抜粋
◆ ◆ ◆ ◆ ◆ ◆ ◆
なぜ社会人に学びが必要なのでしょうか(写真:Audtakorn/PIXTA)

技術革新が進む中で、「人生100年時代」を生き抜くために、私たちは一度身に付けたスキルや知識を進化させていくことが求められます。しかし、多忙を極めるビジネスパーソンにとって、「学び」の時間を生み出すことは容易ではありません。自ら学ぶ人は、どのような特徴があるのでしょうか。

企業内での人材育成に限界も

日本型雇用システムでは、これまで長期雇用を前提として、組織の視点に立った、組織にとって必要なマインドやスキル、知識を身に付けるための教育訓練が行われてきました。主として、「OJT (On the Job Training)」と「Off-JT (Off the Job Training)」です。

OJTは、日常の業務に就きながら行われる教育訓練ですが、業務を遂行していくうえでは必須といえるものです。Off-JTは、社内外で通常の仕事から離れて行われる研修などで、管理職研修やプレゼンテーション、語学スキルなど、さまざまな能力開発を目的としています。これらは企業から与えられるものであり、言い方を変えれば、会社主導でキャリア形成が図られてきた側面があります。


この連載の一覧はこちら

しかし、右肩上がりの経済成長は終焉を迎え、経営活動の見通しは不安定で流動化している現在、長期雇用を前提に企業が従業員のキャリア形成を担っていくという考え方は、もはや薄れつつあります。

近年は、「働き方改革」によって労働時間の短縮化が進む中で、OJTやOff-JTを受けた雇用者の割合は、過去3年連続して減少しているというデータもあります。
◆ ◆ ◆ ◆ ◆ ◆ ◆
実施事項
- A) 社会人の学びを扱った抜粋で、Off-JTが目的とする能力開発の例として挙げられているものをすべて列挙してください。
- B) 社会人の学びを扱った抜粋について、最後の文の後に続く文章を書いてください。

データ
◆ ◆ ◆ ◆ ◆ ◆ ◆
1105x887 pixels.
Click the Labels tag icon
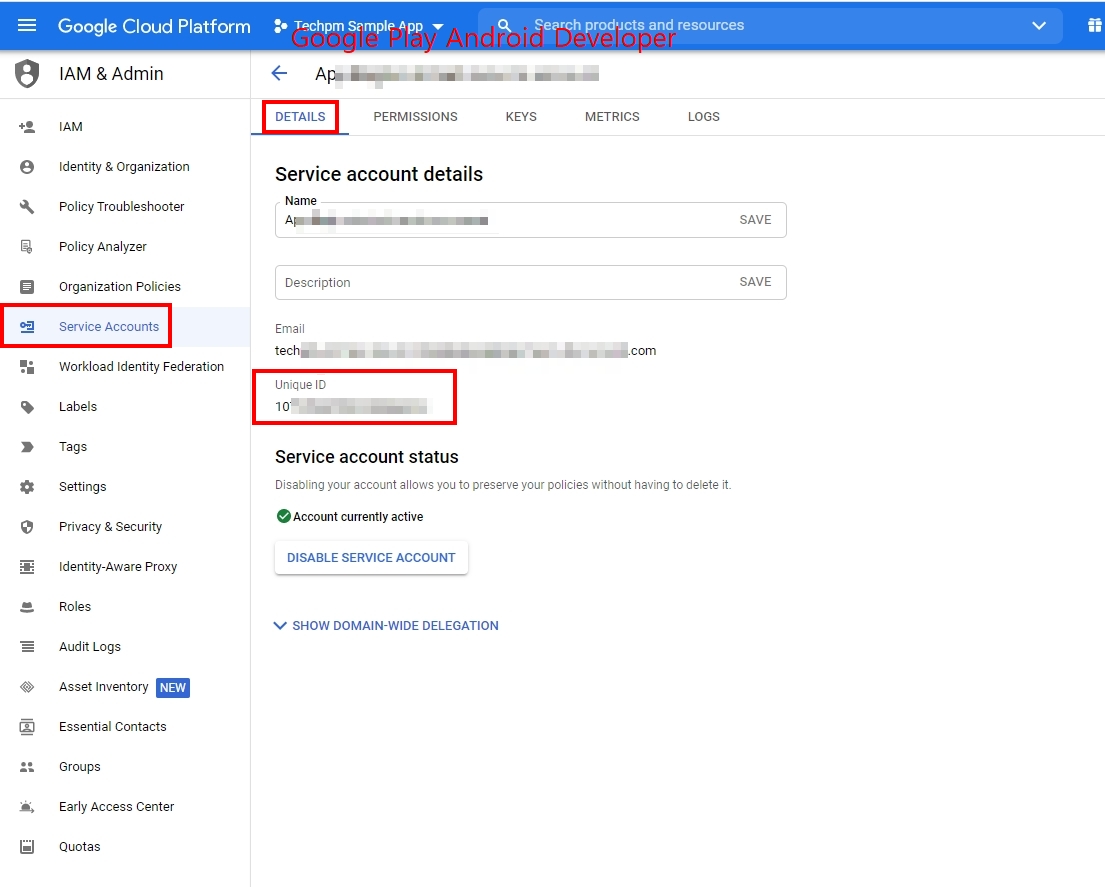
◆ ◆ ◆ ◆ ◆ ◆ ◆
各作業の回答
- A) 管理職研修、プレゼンテーション、語学スキル

- B)
人材育成を企業のみに委ねるには、限界があります。今後の技術革新や職業生活の長期化を踏まえれば、私たち自身が年齢にとらわれずに自ら学び、主体的にキャリア形成を行っていく重要性は高まっていると言えるでしょう。

そこで注目されるのが「自己啓発」によって、自発的に職業能力を高めるための取り組みを行っている人たちです。時間的な余裕は自己学習の必要条件とも言えますが、学生時代を振り返ってみても、「時間があるから学ぶ」わけではないと思います。

リクルートワークス研究所「全国就業実態パネル調査2018」によれば、昨年1年間に、自分の意志で、仕事にかかわる知識や技術の向上のための取り組み(例えば、本を読む、詳しい人に話を聞く、自分で勉強をする、など)をした雇用者の割合は、33.1%という数字になったそうです。つまり7割弱の人が学ぶ習慣を持っていないということです。

また、学生時代からの学び習慣を持っていない人について、自己学習を行っている割合を調べたところ、雇用者全体の30%、約3人に1人という結果でした。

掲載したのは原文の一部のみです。